The book was longlisted for the Booker Prize - what was that experience like? What did you do when you found out?

It was completely unbelievable. In fact, when I heard I was actually deeply asleep and thought I was dreaming. It was 7:30 am and I'd fallen back asleep after a terrible night due to a summer storm. I was woken by my husband bounding into the room, leaping on the bed and shouting at me. I thought something had happened to our toddler (who was thankfully also asleep!) He thrust a phone at my face and that's when I heard my agent's teary voice telling me I'd been longlisted. Then the world turned upside down and the phone started to ring off the hook.

How did the novel begin - as a short story? Or was the full structure there from the start?

It began with a very strong image of a bride dressed in all her finery, waiting in the Bedeken Room for her husband-to-be to lower her veil. The dress seemed to take on a life of its own. I kept thinking about it and how impatient and nervous the bride must be feeling. The structure developed from this single image. She was the core and the story radiated outwards, almost in rings, from her and her dress.

The book's characters are astonishingly strong—from the Rebbetzin, who is starting to question her life thus far and is losing her faith, to young Chani Kaufman, strong-willed but also young and sometimes quite wide-eyed—how did you get the inspiration for them?

Chani is an amalgamation of all the naughtier Charedi schoolgirls I met and enjoyed teaching. The Rebbetzin is a consolidation of the frustrations I felt for women in that world (although I am sure many would disagree with me). There is plenty of myself in both characters too!

How did you write the sections set in Jerusalem in 1982 - did you approach those in a different way from the sections in contemporary London?

I lived in Israel for 3 years as a new immigrant many years before I wrote the book. I spent half that time living in Jerusalem, falling madly in love with the city.

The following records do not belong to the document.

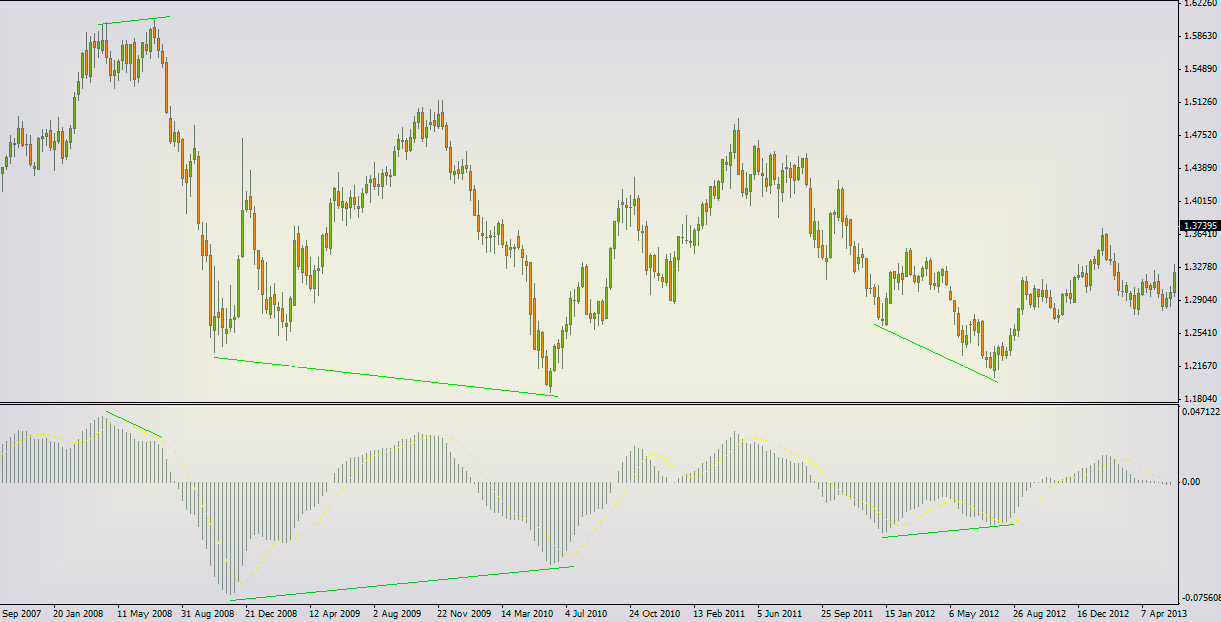Click the 1.62260 price scale label

tap(1200, 4)
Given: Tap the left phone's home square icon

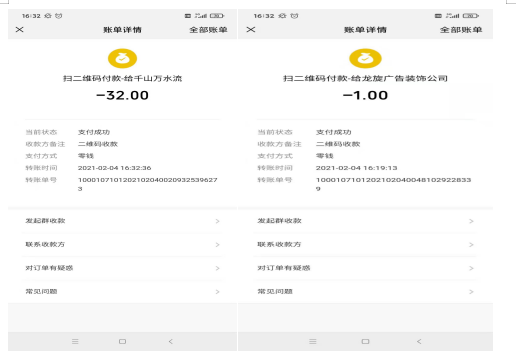Looking at the screenshot, I should 122,341.
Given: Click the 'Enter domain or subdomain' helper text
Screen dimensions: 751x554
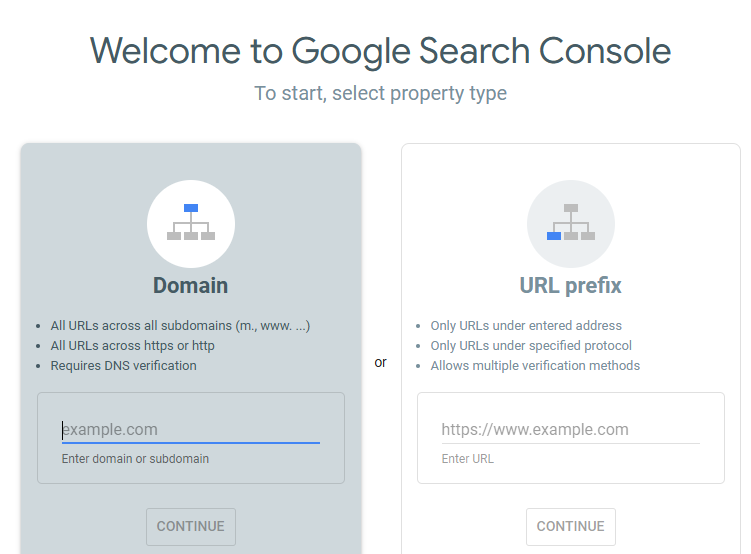Looking at the screenshot, I should tap(135, 459).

When I was 18 during my gap year, I lived on campus as a foreign student at the Hebrew University of Jerusalem and spent plenty of time sitting on the basketball court, watching the lights of the Old City flicker below. I dug deep into those memories.

What was the most difficult part of writing the book? The most rewarding?

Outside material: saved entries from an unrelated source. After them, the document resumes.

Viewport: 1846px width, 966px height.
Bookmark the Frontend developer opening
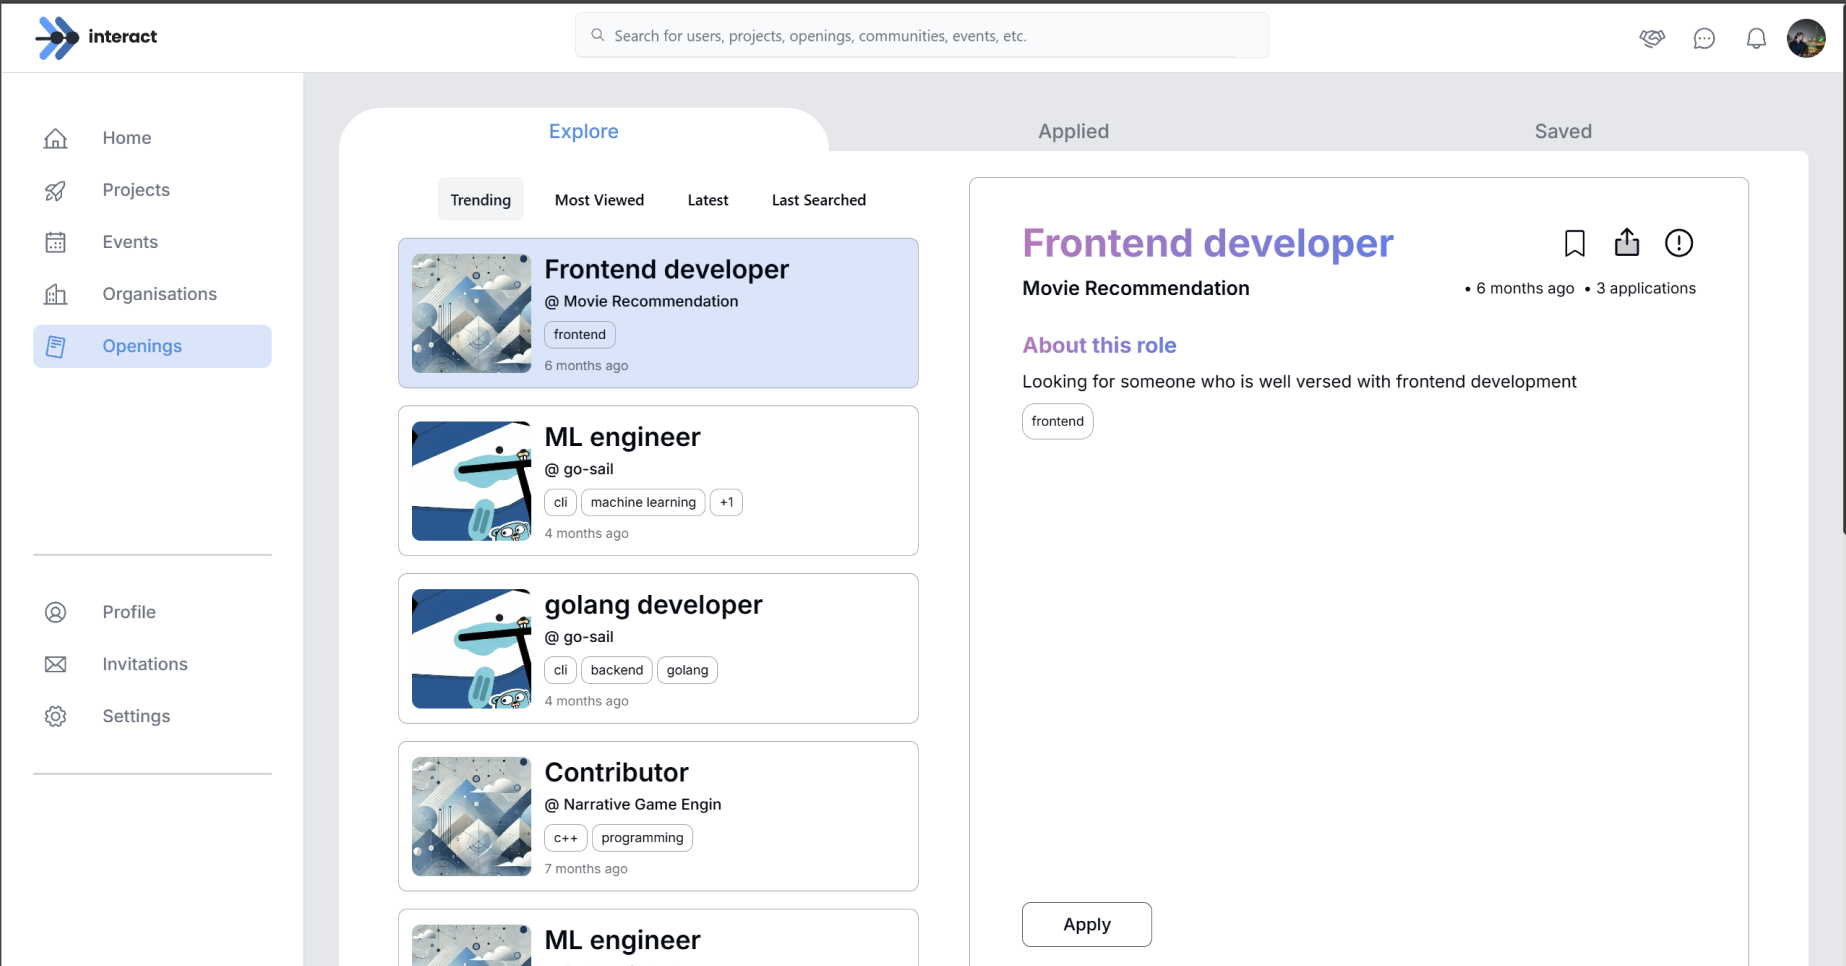(x=1574, y=243)
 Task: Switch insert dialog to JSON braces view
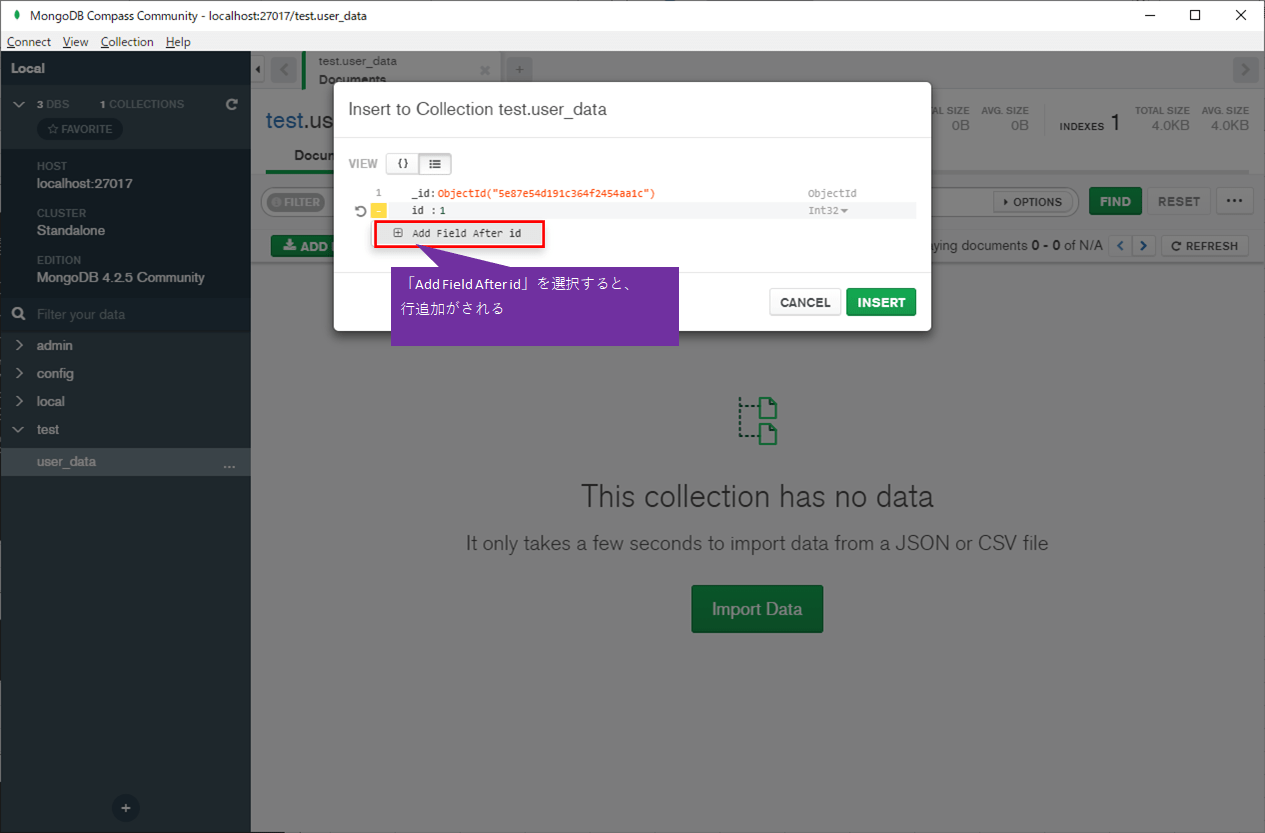pyautogui.click(x=402, y=163)

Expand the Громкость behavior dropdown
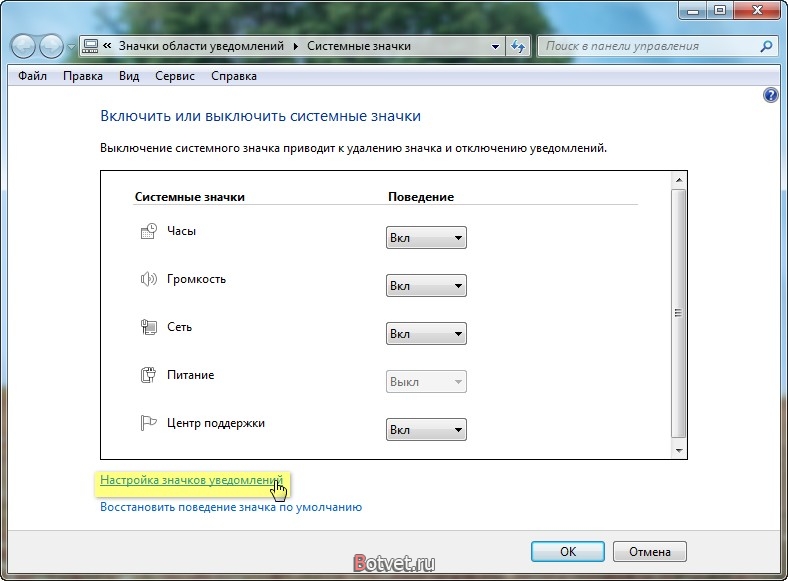(426, 286)
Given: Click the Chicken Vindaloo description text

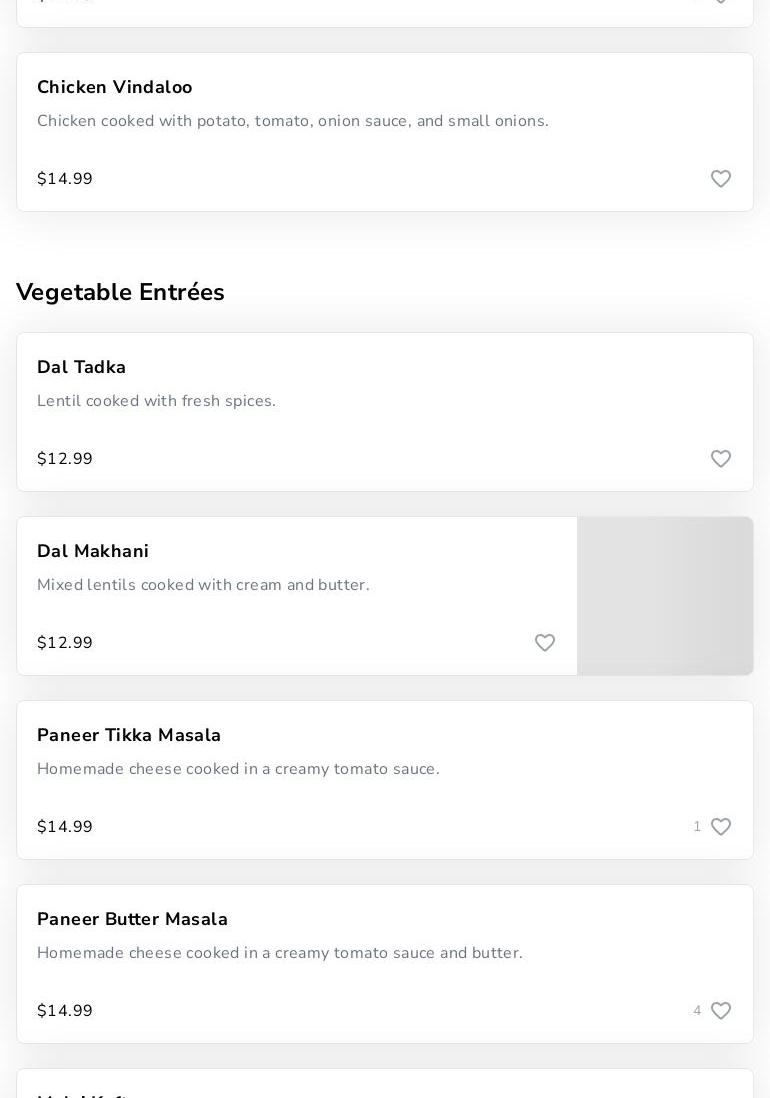Looking at the screenshot, I should (292, 121).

Having never written a novel before, the structure was the biggest challenge. I ended up with a lot of colored post-it notes stuck to two flattened cardboard boxes donated by my local corner shop. Each note represented a chapter and each color represented a different character. I moved them around until I felt dizzy! Writing is a grueling, lonely slog, but the days when it just felt right and my characters leapt off the page were the best.

There are aspects of the ultra-Orthodox lifestyle that seem very limiting to those looking in from the outside, but at the same time, much of it seems almost liberating. Can you elaborate?

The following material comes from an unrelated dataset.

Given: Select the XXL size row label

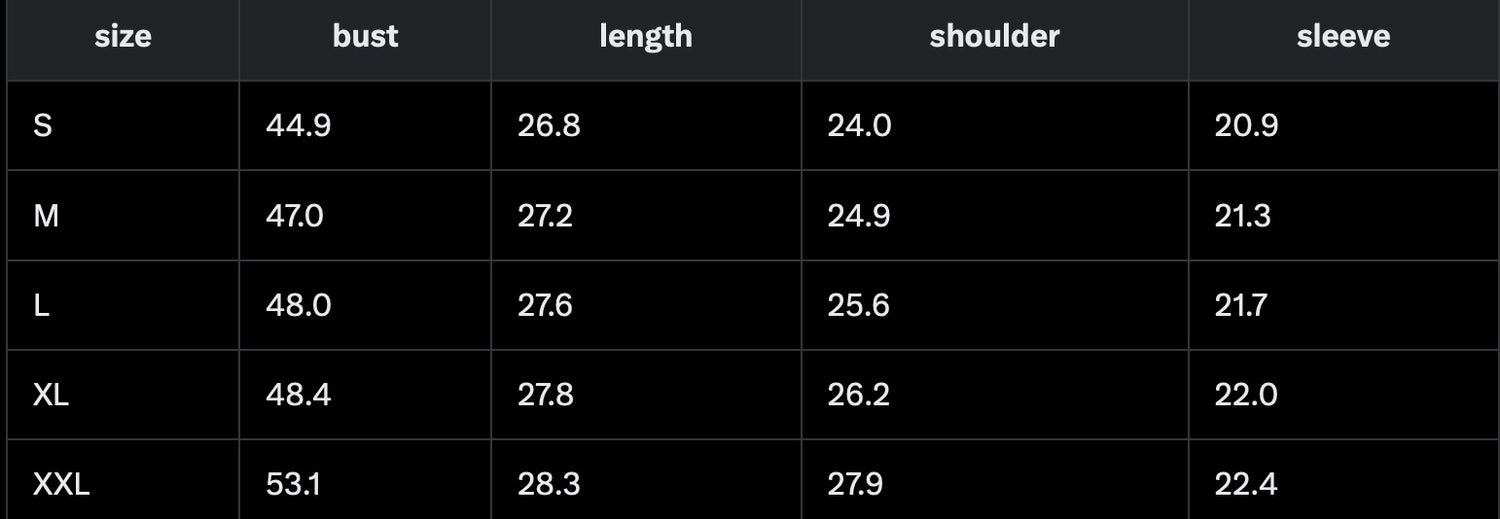Looking at the screenshot, I should [62, 485].
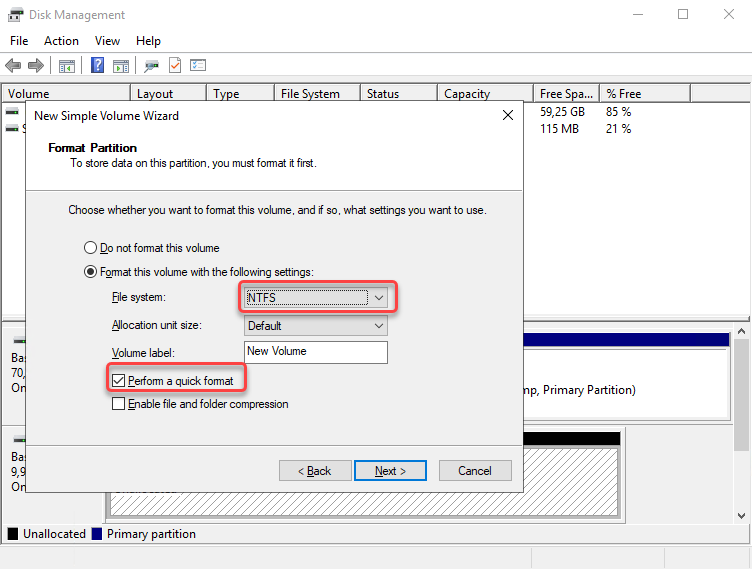This screenshot has width=752, height=569.
Task: Click the Back arrow toolbar icon
Action: tap(13, 66)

I would agree with that statement. In the secular world, there is no framework and we have little to fall back on. Our lives are chaotic and many struggle to find direction and some sort of meaning in life. In the Charedi world, everything has a meaning and a reason. Prayer, ritual and customs provide the backbone to people's lives. Their futures are usually mapped out for them and so they don't have to worry too much about carving a career for themselves or finding a partner to love. The year has a shape and a flow to it, so that people know what's coming next, both temporally and spiritually. To have those answers can be very comforting.

Who have you discovered lately?

Hannah Kent's Burial Rites and Ivy Pochoda's Visitation Street.

[Both were 2013 Discover Great New Writers selections - Ed.]